* **Potongan Teks**
- - - - - - -
Hadis Rasulullah SAW, antara lain:
a.
hadis yang menerangkan bahwa anak itu dinasabkan kepada pemilik kasur/suami
dari perempuan yang melahirkan (firasy), sementara pezina harus diberi hukuman,
antara lain:
عَنْ عَائِشَةَ رَضِيَ اللَّهُ عَنْهَا أَنَّهَا
قَالَتْ اخْتَصَمَ سَعْدُ بْنُ أَبِي وَقَّاصٍ وَعَبْدُ بْنُ زَمْعَةَ فِي غُلَامٍ
فَقَالَ سَعْدٌ هَذَا يَا رَسُولَ اللَّهِ ابْنُ أَخِي عُتْبَةَ بْنِ أَبِي
وَقَّاصٍ عَهِدَ إِلَيَّ أَنَّهُ ابْنُهُ انْظُرْ إِلَى شَبَهِهِ وَقَالَ عَبْدُ
بْنُ زَمْعَةَ هَذَا أَخِي يَا رَسُولَ اللَّهِ وُلِدَ عَلَى فِرَاشِ أَبِي مِنْ
وَلِيدَتِهِ فَنَظَرَ رَسُولُ اللَّهِ صَلَّى اللَّهُ عَلَيْهِ وَسَلَّمَ إِلَى
شَبَهِهِ فَرَأَى شَبَهًا بَيِّنًا بِعُتْبَةَ فَقَالَ هُوَ لَكَ يَا عَبْدُ بْنَ
زَمْعَةَ الْوَلَدُ لِلْفِرَاشِ وَلِلْعَاهِرِ الْحَجَرُ وَاحْتَجِبِي مِنْهُ يَا
سَوْدَةُ بِنْتَ زَمْعَةَ قَالَتْ فَلَمْ يَرَ سَوْدَةَ قَطُّ. رواه
البخارى ومسلم
Dari ‘Aisyah ra bahwasanya ia berkata: Sa’d ibn Abi
Waqqash dan Abd ibn Zam’ah berebut terhadap seorang anak lantas Sa’d berkata:
Wahai Rasulallah, anak ini adalah anak saudara saya ‘Utbah ibn Abi Waqqash dia
sampaikan ke saya bahwasanya ia adalah anaknya, lihatlah kemiripannya. ‘Abd ibn
Zum’ah juga berkata: “Anak ini saudaraku wahai Rasulullah, ia terlahir dari
pemilik kasur (firasy) ayahku dari ibunya. Lantas Rasulullah saw melihat rupa
anak tersebut dan beliau melihat keserupaan yang jelas dengan ‘Utbah, lalu
Rasul bersabda: “Anak ini saudaramu wahai ‘Abd ibn Zum’ah. Anak itu
adalah bagi pemilik kasur/suami dari perempuan yang melahirkan (firasy) dan
bagi pezina adalah (dihukum) batu, dan berhijablah darinya wahai Saudah Binti
Zam’ah. Aisyah berkata: ia tidak pernah melihat Saudah sama sekali. (HR.
- - - - - - -
* **Soal Latihan**
**A.** Terjemahkan kalimat dari potongan teks hadis ini ke dalam bahasa Inggris: "Anak itu adalah bagi pemilik kasur/suami dari perempuan yang melahirkan (firasy) dan bagi pezina adalah (dihukum) batu, dan berhijablah darinya wahai Saudah Binti Zam’ah."
**B.** Menurut potongan teks hadis ini, dengan siapa Rasulullah saw melihat keserupaan yang jelas pada rupa anak tersebut?
Data latihan ini diambil dari sumber yang berbeda.

* **Data Latihan**
- - - - - - -
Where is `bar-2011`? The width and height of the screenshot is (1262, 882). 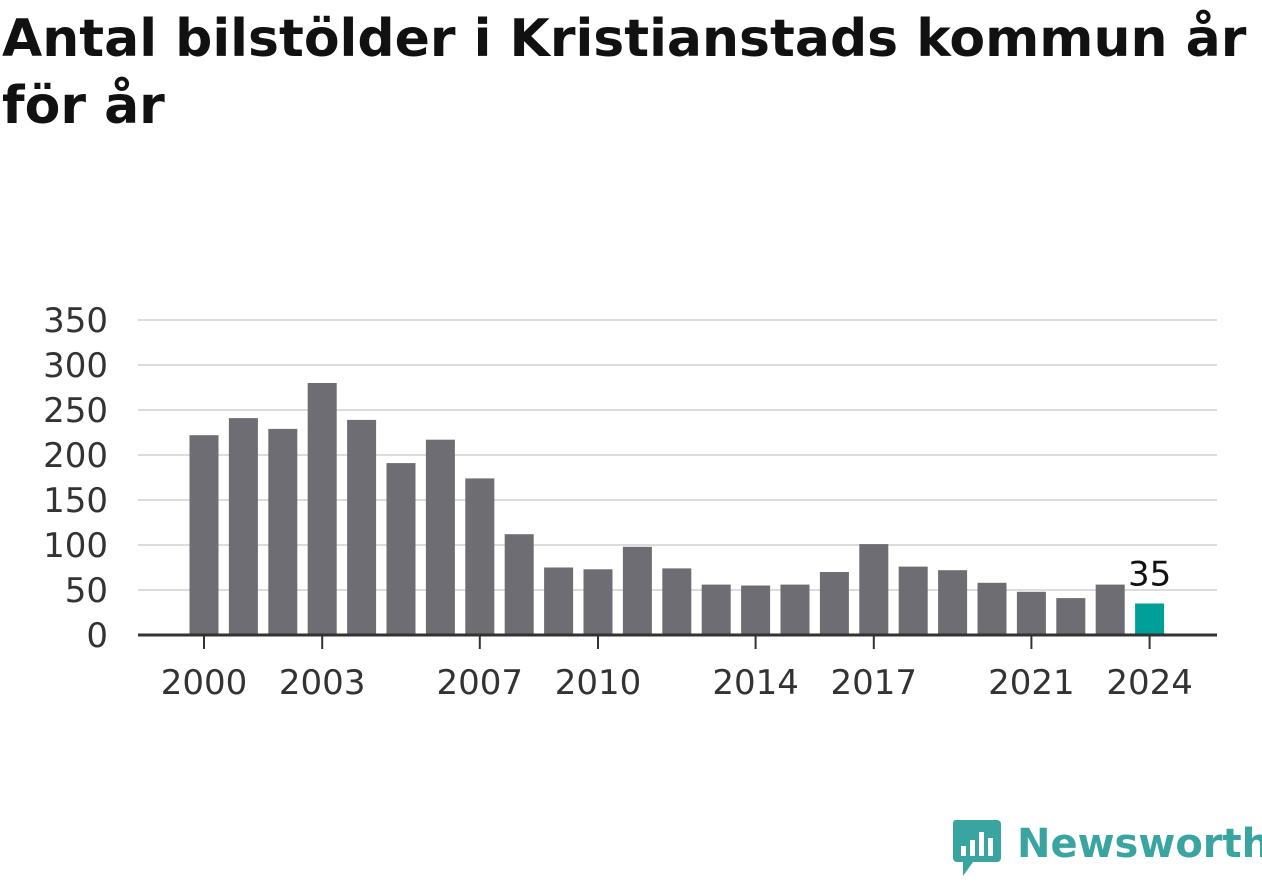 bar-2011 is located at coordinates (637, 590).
- - - - - - -
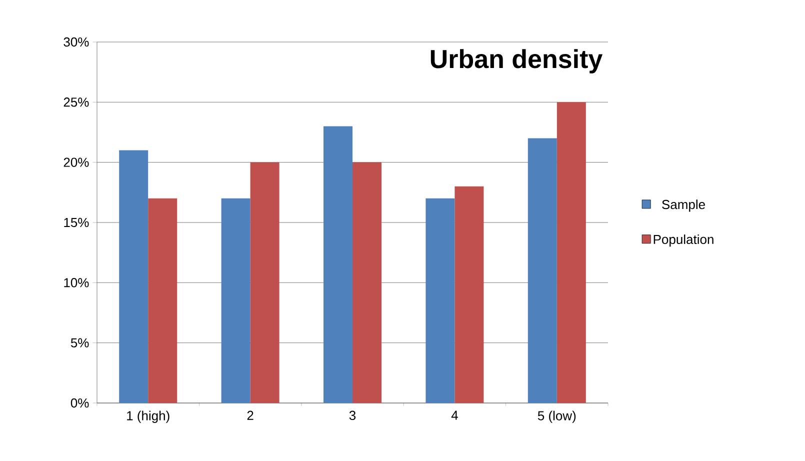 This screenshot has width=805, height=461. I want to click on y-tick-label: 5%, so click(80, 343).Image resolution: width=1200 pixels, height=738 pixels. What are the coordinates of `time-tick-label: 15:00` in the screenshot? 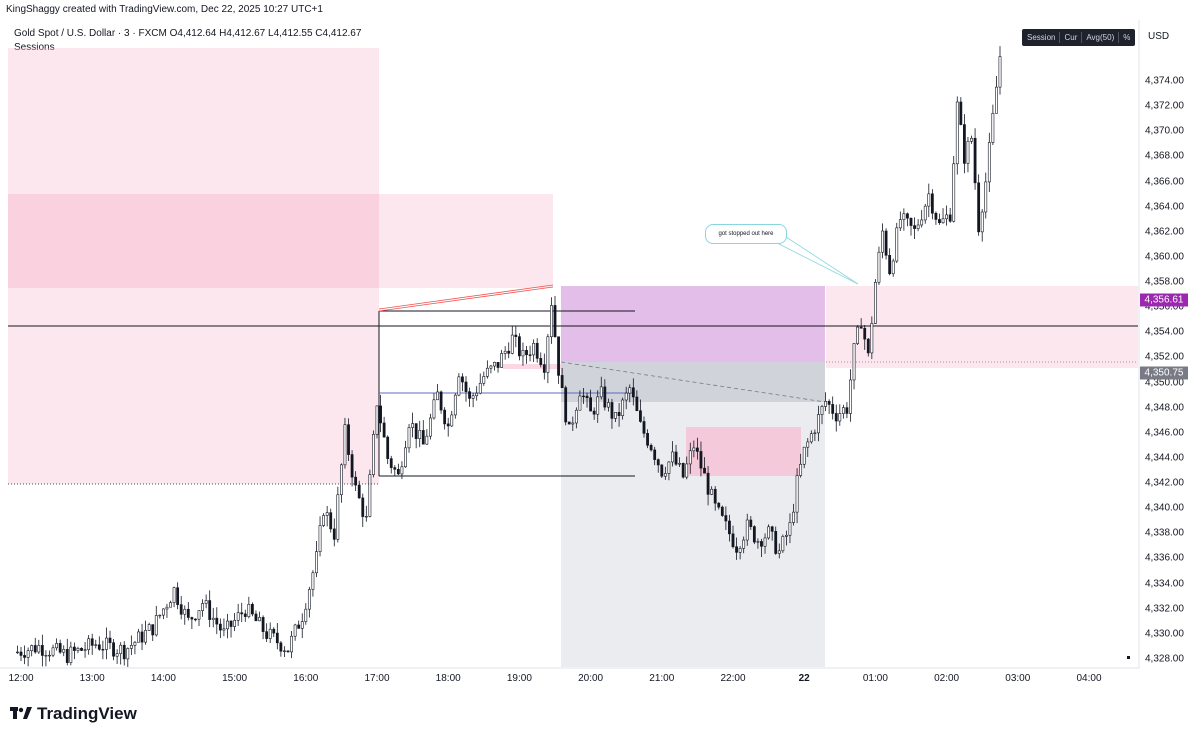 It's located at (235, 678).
- - - - - - -
* **Daftar Jawaban**
**A.** The child belongs to the owner of the bed/the husband of the woman who gave birth (firasy), and for the adulterer is (punishment by) stone, and veil yourself from him, O Saudah Binti Zam’ah.

**B.** Dengan ‘Utbah.